Kantor pusat Huawei di Shenzhen, Tiongkok. (Foto: Bloomberg News)
Ambisi China untuk mengembangkan chip terus menghadapi berbagai rintangan, bahkan ketika Huawei berupaya menemukan jalannya sendiri untuk mengurangi ketergantungannya pada teknologi Barat.
Pada konferensi chip di Shanghai pekan lalu, He Tingbo, kepala divisi semikonduktor Huawei, memperkenalkan pendekatan pengembangan baru yang disebut "Hukum Tau." Sederhananya, ini adalah metode yang diusulkan Huawei untuk meningkatkan daya chip dengan menumpuk lapisan sirkuit di atas satu sama lain, alih-alih hanya mengecilkan komponen seperti yang telah dilakukan industri chip selama beberapa dekade.
Sebelumnya, industri semikonduktor bergantung pada "Hukum Moore"—prinsip bahwa daya chip biasanya berlipat ganda setiap dua tahun. Namun, karena miniaturisasi komponen semakin sulit, Huawei percaya bahwa penumpukan lapisan sirkuit dapat membantu chip memproses lebih cepat dan menghemat ruang.
Menurut Huawei, pendekatan ini dapat membantu chip generasi berikutnya perusahaan menjadi 55% lebih padat daripada pendahulunya dan mencapai kinerja yang lebih baik pada tahun 2031. Namun, beberapa ahli percaya bahwa meskipun ini merupakan upaya yang patut diperhatikan, hal ini belum dapat dianggap sebagai terobosan yang cukup untuk membantu Huawei mengejar ketertinggalan dari para pesaing utamanya.
Alasannya adalah banyak perusahaan besar seperti TSMC, Intel, AMD, dan Samsung juga mengembangkan teknologi penumpukan chip.

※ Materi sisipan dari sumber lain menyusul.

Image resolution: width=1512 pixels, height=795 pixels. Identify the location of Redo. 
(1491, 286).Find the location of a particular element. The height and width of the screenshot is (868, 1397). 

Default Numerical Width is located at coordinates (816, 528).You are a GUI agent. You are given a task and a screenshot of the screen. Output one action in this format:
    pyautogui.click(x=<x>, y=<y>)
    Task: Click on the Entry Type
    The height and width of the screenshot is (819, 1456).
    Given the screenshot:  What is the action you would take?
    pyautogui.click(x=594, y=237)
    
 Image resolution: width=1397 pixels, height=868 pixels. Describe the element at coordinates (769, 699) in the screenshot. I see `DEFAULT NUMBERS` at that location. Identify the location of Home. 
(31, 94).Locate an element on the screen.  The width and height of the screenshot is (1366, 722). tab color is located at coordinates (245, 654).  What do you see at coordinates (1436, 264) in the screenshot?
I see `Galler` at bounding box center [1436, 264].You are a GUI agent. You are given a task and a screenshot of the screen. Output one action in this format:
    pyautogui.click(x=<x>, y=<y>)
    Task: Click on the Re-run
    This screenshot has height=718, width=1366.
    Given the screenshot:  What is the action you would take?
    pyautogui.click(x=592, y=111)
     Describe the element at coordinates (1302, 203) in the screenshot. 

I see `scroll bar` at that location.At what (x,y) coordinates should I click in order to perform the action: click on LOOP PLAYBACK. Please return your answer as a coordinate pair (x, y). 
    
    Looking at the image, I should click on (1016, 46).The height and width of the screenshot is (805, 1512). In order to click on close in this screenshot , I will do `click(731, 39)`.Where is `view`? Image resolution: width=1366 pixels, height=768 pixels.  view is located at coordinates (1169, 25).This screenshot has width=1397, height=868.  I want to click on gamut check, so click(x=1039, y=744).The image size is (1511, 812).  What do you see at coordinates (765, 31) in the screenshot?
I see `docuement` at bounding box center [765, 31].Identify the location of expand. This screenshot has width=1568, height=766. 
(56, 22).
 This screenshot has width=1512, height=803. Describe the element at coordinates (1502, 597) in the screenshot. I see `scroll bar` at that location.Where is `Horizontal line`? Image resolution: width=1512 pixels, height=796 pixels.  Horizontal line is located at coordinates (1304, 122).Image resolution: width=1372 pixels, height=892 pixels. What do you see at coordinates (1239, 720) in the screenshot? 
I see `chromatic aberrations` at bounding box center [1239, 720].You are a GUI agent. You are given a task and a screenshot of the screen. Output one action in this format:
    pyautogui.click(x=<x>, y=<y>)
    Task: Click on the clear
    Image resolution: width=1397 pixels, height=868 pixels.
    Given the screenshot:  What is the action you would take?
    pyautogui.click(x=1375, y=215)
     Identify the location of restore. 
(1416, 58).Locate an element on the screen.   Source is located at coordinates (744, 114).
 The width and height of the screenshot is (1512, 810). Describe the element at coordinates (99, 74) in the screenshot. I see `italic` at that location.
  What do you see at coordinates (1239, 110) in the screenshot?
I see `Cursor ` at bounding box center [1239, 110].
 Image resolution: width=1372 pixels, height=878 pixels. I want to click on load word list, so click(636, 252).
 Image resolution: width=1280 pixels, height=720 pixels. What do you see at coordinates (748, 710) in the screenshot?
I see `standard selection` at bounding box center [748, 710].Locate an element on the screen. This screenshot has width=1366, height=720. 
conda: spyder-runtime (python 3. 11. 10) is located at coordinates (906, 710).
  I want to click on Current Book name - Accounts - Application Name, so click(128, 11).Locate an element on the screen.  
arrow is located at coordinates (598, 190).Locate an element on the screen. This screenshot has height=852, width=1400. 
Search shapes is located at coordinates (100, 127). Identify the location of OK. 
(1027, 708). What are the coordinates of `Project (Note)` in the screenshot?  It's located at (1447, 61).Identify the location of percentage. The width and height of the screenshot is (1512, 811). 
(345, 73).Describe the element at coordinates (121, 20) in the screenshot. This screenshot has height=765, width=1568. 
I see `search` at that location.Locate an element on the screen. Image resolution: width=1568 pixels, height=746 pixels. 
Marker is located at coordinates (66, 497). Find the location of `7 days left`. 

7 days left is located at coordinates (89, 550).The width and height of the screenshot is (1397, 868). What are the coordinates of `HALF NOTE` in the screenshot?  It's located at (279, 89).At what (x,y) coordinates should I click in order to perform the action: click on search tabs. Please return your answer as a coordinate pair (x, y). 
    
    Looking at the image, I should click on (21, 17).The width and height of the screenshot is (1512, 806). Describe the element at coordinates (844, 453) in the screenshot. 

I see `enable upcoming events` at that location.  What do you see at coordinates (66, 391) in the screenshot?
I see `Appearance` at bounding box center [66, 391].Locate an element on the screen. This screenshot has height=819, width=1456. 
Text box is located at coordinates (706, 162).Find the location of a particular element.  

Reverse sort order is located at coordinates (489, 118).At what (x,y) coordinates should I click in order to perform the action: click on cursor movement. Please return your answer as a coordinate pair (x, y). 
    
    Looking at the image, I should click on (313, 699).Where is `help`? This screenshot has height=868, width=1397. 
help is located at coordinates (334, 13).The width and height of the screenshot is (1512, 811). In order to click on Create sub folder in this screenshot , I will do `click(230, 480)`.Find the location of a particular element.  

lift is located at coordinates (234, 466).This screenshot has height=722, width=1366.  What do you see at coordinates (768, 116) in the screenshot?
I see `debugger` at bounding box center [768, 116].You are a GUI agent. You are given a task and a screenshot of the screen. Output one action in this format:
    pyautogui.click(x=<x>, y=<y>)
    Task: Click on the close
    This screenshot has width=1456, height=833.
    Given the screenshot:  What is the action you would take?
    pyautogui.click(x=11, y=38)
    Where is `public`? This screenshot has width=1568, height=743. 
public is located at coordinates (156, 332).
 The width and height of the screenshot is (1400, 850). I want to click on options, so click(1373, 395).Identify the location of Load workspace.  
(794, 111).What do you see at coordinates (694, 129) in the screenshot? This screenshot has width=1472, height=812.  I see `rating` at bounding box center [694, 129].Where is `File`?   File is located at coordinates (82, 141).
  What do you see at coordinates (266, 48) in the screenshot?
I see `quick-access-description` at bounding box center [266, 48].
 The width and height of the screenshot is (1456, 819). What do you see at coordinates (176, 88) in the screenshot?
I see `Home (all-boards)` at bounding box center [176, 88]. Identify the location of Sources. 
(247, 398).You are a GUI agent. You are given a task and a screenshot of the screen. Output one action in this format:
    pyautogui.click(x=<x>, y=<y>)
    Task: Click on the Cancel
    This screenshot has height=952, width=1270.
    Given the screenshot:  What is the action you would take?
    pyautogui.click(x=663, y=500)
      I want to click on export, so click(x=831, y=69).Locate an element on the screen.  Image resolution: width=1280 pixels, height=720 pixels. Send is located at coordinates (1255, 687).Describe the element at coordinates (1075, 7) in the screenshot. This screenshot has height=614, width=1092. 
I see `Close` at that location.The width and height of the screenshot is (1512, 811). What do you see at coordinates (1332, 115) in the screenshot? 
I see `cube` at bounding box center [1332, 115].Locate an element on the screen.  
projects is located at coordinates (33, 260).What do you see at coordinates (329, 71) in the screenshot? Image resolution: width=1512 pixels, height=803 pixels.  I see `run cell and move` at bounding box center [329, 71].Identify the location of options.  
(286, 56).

TSMC, khususnya, adalah produsen chip utama dari Taiwan (China), yang saat ini memainkan peran penting dalam rantai pasokan semikonduktor global dengan memproduksi chip untuk banyak perusahaan teknologi terkemuka.

Patung kuda di kampus Huawei di Dongguan, Tiongkok, pada tahun 2019. (Foto: WSJ)
Perbedaan utama terletak pada teknologi manufaktur. Para pesaing Huawei dapat menggabungkan teknik penumpukan dengan chip yang diproduksi menggunakan teknologi EUV. Teknologi ini menggunakan cahaya khusus untuk menciptakan jejak sirkuit yang sangat kecil pada chip, sehingga membuat chip lebih bertenaga dan hemat energi. Mesin yang digunakan untuk teknologi ini hampir seluruhnya diproduksi oleh ASML, sebuah perusahaan Belanda.
Sejak 2019, Tiongkok telah dibatasi aksesnya terhadap teknologi EUV karena kontrol ekspor yang dipimpin AS. Tanpa alternatif domestik yang setara, Huawei harus mencari cara untuk meningkatkan chip-nya menggunakan teknologi yang dapat dikembangkan di dalam negeri atau yang masih dapat diakses.
Menurut analis semikonduktor Jimmy Goodrich, dokumentasi teknis Huawei menunjukkan bahwa perusahaan tersebut telah mengakui kesulitan mengatasi hambatan EUV dalam jangka pendek. Ia percaya bahwa pada tahun 2031, Huawei masih bisa tertinggal 6-8 tahun dari para pesaing utamanya.
Tantangan lainnya adalah tingkat keberhasilan chip. Menurut perkiraan yang disebutkan dalam artikel, hanya sekitar 20% dari chip yang diproduksi oleh pabrik Huawei yang dapat digunakan. Sementara itu, menumpuk dua chip membutuhkan presisi yang sangat tinggi, sehingga tingkat kegagalan bisa lebih tinggi lagi jika proses manufaktur tidak stabil.
Sembari Huawei terus menunjukkan kemampuan inovatifnya, para ahli percaya bahwa teknologi baru perusahaan tersebut mencerminkan upaya untuk mengatasi tantangan dan keterbatasan yang dihadapi industri chip Tiongkok dalam menghadapi hambatan teknologi global.